Thank you so much. I like how you layout the structure of the proof before we began and then kept mentioning that structure throughout. That really helped to connect everything together.
It took watching several videos, but finally I understand the significance of the term 'there exist/s' . Until now I've been fumbling around with various proofs, and wondering about the process, and not understanding why, when I thought a proof was complete, it wasn't actually complete because there were still parts of the statement to give proof of; And I couldn't work out why it was important to deal with those seemingly trivial elements. NOW, with your emphasis on the word EXIST at least with I understand 'what' needs to be proven, given that I've now understood the significance of the words 'there exists'... Doh! It seems so silly now, but I think I was overwhelmed in class and not paying enough attention. It just didn't occur to me that you have to give proof of all the things that 'exist'. This has cleared up a lot of confusion (there probably didn't even need to be confusion, but, oh well). Thank you.
a bit late but if it states that "there exists", then we have to prove an existence of an object. If it states "for all", we have to prove that the conjecture/theorem holds true whatever the value of that object is(in its set).
Great work! Would you mind kindly telling me what software are you using to create this video of amazing quality? I found it nice to have well-typed math symbols.
@8:28 when we have shown that abs(a) * abs(q - q') < a. isn't this enough for a contradiction because this is impossible? a * positive integer cannot be less than a. I know this video is old but if anyone could let me know if this is also an appropriate way to do it thanks :)

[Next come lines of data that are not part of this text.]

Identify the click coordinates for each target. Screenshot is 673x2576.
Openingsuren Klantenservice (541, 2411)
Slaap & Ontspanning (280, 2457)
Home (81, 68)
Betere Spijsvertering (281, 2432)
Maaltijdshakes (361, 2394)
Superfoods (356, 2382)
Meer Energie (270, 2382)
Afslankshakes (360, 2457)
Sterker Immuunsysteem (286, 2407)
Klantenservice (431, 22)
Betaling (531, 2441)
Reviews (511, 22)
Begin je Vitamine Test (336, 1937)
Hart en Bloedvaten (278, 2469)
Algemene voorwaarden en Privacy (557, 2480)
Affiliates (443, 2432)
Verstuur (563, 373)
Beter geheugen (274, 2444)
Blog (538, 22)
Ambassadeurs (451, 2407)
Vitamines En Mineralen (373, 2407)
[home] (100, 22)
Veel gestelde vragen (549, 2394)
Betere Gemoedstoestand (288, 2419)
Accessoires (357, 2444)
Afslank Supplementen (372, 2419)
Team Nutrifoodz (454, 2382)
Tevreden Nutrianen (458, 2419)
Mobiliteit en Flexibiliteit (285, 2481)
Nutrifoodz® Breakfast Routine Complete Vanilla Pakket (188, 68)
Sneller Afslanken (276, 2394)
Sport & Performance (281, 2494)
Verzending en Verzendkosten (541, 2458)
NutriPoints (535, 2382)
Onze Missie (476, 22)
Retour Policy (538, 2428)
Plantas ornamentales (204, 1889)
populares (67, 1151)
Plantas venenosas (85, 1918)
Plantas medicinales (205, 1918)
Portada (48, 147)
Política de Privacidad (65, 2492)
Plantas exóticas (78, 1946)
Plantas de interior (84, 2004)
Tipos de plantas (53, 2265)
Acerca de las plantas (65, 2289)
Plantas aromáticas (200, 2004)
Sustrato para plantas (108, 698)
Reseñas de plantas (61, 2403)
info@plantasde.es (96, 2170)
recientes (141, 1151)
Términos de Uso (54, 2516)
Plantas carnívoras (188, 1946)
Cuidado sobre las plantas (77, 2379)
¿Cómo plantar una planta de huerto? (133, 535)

I'll try to help but I think you get it and you're just making a bigger leap than she does. At this point in the proof, she's trying to show that q and q' must be the same integer. She's established that: abs(a) * abs(q - q') < a. Just to clean it up, she's also established that abs(a) = a because a>0 (that was given to us and the definition of absolute value makes this true). So, she's established that: a * abs(q - q') < a. But, the abs(q-q') must be non-negative by definition of absolute value. So, the only way for 'a' (which is greater than 0) times a non-negative integer to be less than 'a' itself is if the non-negative integer is 0. If (q-q') = 0, then a * 0 = 0. This result (0), is less than 'a' because, again, a>0 per the theorem. Again, as the proof shows, this is the ONLY way to get this result. This means that q and q' are the same integer. She shows this using algebra to divide by 'a' and then notes that this shows that abs(q-q') must be less than 1. She then uses the definition of absolute value to also say that abs(q-q') >= 0. The only integer that is less than 1 and greater than or equal to 0 is 0. So, abs(q-q')=0. This means q=q'. And, since the definition of r and r' differ only by q vs. q', this means r=r'. This proves UNIQUENESS. I hope that helps.
Beautiful explanation. But i have a confusion. During the proof of existence, why was it required to prove the existence of two elements? Because to apply the well ordering principle it is enough for the set to be non-empty. So then why prove the existence of two elements? Why not prove the existence of only one element and continue the proof? Correct me if I have mistaken the concept.
@Sophisticated Coherence I wouldn't call it a proper lecture...he just reads something then when he can't explain it he literally goes "I don't know how that happened, but this will be in the test"